Find OSM ways not covered by (5m buffered) Mapillary sequence#

query = f"""
CREATE OR REPLACE TABLE not_covered_osm_data AS
(
WITH mapillary_coverage AS
(
SELECT
    id,
    geometry.ST_Transform('EPSG:4326', '{epsg_code}')
        .ST_Buffer(10)
        .ST_Transform('{epsg_code}', 'EPSG:4326')
    as geometry
FROM mapillary_data
),
match as (
SELECT
    a.osm_id,
    a.tags,
    a.geometry,
    SUM(
        CASE WHEN b.id IS NOT NULL THEN 1 ELSE 0 END
    ) as matching_mapillary_sequences
FROM osm_data a
LEFT JOIN mapillary_coverage b ON 
    ST_Intersects(a.geometry, b.geometry)
GROUP BY a.*
)
select
    osm_id,
    tags,
    tags['highway'] as highway_value,
    ST_AsText(geometry) as geometry,
    ST_Length_Spheroid(geometry) / 1000 as length_km,
from match
where matching_mapillary_sequences = 0
);
"""
con.sql(query)

Display results on a map.

query = "SELECT * FROM not_covered_osm_data"
df = con.sql(query).df()

# convert the data to geodata
gdf = gpd.GeoDataFrame(
    df,
    geometry=gpd.GeoSeries.from_wkt(df['geometry'])
).set_crs('epsg:4326')

# the lonboard map definition
not_covered_osm_data = lonboard.PathLayer.from_geopandas(
    gdf,
    get_color=[0,255,255,255],
    get_width=3,
    width_min_pixels=0.8
)

view_state = {
    "longitude": xmin + ((xmax - xmin) / 2),
    "latitude": ymin + ((ymax - ymin) / 2),
    "zoom": 12
}

mapillary_map = lonboard.Map(
    basemap_style=lonboard.basemap.CartoBasemap.DarkMatter,
    layers=[not_covered_osm_data, mapillary_layer],
    view_state=view_state
)

display(mapillary_map)

Calculate share of road network covered by Mapillary#

total_osm_length = osm_data_df["length_km"].sum()
not_covered_osm_length = df["length_km"].sum()
mapillary_coverage = (total_osm_length - not_covered_osm_length) / total_osm_length

print(f"Mapillary coverage: {round(mapillary_coverage, 3)}")

Mapillary coverage: 0.277

Calculate Mapillary coverage per road type.

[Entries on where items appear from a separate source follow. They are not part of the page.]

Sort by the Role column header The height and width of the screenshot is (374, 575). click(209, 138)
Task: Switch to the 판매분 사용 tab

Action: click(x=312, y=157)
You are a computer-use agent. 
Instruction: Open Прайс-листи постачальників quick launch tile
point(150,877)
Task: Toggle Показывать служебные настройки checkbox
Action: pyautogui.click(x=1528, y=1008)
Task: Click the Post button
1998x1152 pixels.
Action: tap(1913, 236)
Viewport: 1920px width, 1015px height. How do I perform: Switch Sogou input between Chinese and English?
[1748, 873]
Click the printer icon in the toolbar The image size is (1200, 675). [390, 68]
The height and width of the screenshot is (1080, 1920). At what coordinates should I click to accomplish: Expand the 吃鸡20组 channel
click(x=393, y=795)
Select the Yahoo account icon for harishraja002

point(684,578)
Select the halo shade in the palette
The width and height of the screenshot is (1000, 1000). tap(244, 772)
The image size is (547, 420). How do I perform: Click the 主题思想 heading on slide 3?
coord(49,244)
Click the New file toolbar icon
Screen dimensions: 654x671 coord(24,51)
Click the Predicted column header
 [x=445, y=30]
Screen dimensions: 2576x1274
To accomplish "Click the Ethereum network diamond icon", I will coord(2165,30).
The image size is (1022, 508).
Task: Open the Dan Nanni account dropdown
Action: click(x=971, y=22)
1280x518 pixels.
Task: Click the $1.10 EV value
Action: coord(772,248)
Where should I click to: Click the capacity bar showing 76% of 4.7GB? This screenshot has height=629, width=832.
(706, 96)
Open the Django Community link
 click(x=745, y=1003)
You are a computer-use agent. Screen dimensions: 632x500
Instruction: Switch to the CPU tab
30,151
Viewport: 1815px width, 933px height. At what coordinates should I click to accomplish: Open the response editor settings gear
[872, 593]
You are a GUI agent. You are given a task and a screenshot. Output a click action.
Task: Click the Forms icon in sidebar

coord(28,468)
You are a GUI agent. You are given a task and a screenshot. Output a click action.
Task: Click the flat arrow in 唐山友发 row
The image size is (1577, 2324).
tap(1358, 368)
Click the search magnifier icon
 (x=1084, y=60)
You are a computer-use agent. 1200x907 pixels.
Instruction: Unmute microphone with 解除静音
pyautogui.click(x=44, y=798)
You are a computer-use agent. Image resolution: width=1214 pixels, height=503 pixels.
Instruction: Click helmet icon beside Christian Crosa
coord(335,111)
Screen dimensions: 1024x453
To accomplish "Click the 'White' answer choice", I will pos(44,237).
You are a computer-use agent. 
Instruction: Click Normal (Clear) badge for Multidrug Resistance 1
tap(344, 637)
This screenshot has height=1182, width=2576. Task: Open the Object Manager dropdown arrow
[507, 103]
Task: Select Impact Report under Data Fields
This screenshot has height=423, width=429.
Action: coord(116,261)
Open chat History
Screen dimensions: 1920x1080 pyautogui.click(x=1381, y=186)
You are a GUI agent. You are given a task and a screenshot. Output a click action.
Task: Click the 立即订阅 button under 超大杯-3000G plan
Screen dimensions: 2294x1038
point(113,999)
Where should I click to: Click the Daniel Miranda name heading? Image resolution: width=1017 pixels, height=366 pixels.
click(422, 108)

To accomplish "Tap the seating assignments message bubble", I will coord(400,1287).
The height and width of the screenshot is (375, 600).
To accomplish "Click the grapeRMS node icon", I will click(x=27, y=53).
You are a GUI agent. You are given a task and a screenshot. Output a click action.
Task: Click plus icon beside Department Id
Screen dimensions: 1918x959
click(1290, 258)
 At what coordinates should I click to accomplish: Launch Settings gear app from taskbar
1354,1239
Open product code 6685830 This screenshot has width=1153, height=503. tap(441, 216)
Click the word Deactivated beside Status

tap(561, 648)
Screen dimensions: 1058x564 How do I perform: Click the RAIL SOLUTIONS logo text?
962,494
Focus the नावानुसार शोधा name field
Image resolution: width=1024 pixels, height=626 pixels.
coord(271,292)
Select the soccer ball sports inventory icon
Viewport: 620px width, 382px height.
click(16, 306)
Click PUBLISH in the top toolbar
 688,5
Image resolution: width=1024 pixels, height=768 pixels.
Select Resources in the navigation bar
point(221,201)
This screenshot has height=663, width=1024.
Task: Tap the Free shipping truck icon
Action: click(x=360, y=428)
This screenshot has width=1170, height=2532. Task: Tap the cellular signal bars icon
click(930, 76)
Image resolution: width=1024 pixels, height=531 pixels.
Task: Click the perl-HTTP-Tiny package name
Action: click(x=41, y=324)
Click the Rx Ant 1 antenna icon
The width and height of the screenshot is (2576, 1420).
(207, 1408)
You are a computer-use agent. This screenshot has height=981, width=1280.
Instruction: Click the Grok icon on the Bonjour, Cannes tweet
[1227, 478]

Here we list the top 20 only.

query = """
with uncovered_stats AS
(
SELECT
    a.highway_value,
    SUM(a.length_km) as not_covered_length_km
FROM not_covered_osm_data as a
GROUP by a.highway_value
ORDER BY 2 DESC 
),
total_stats AS
(
SELECT
    a.highway_value,
    SUM(a.length_km) as total_length_km,
FROM osm_data as a
LEFT JOIN uncovered_stats b ON
    a.highway_value = b.highway_value
GROUP by a.highway_value
ORDER BY 2 DESC
)
SELECT
    a.highway_value,
    round(a.total_length_km, 3) as total_length_km,
    round(b.not_covered_length_km, 3) as not_covered_length_km ,
    round((a.total_length_km - b.not_covered_length_km) / a.total_length_km, 3) as mapillary_coverage
FROM total_stats a
LEFT JOIN uncovered_stats b ON
    a.highway_value = b.highway_value
ORDER BY mapillary_coverage DESC
LIMIT 20;
"""
con.sql(query).show()

┌────────────────┬─────────────────┬───────────────────────┬────────────────────┐
│ highway_value  │ total_length_km │ not_covered_length_km │ mapillary_coverage │
│    varchar     │     double      │        double         │       double       │
├────────────────┼─────────────────┼───────────────────────┼────────────────────┤
│ motorway       │          40.216 │                 2.602 │              0.935 │
│ trunk          │         183.263 │                14.096 │              0.923 │
│ motorway_link  │          13.904 │                 1.647 │              0.882 │
│ trunk_link     │          22.641 │                 3.948 │              0.826 │
│ primary_link   │           12.95 │                 2.376 │              0.817 │
│ primary        │         105.382 │                33.001 │              0.687 │
│ cycleway       │          29.469 │                11.735 │              0.602 │
│ secondary      │         365.844 │               152.154 │              0.584 │
│ secondary_link │           9.282 │                 4.035 │              0.565 │
│ tertiary       │         180.208 │                88.922 │              0.507 │
│ steps          │           1.386 │                 0.724 │              0.478 │
│ tertiary_link  │           1.126 │                 0.629 │              0.442 │
│ unclassified   │         354.191 │               219.945 │              0.379 │
│ pedestrian     │           4.059 │                 2.855 │              0.297 │
│ residential    │        3576.012 │              2809.398 │              0.214 │
│ service        │        1391.092 │              1110.059 │              0.202 │
│ footway        │         136.649 │               109.162 │              0.201 │
│ living_street  │           8.259 │                 6.724 │              0.186 │
│ track          │         401.247 │               326.452 │              0.186 │
│ path           │         212.552 │               192.475 │              0.094 │
├────────────────┴─────────────────┴───────────────────────┴────────────────────┤
│ 20 rows                                                             4 columns │
└───────────────────────────────────────────────────────────────────────────────┘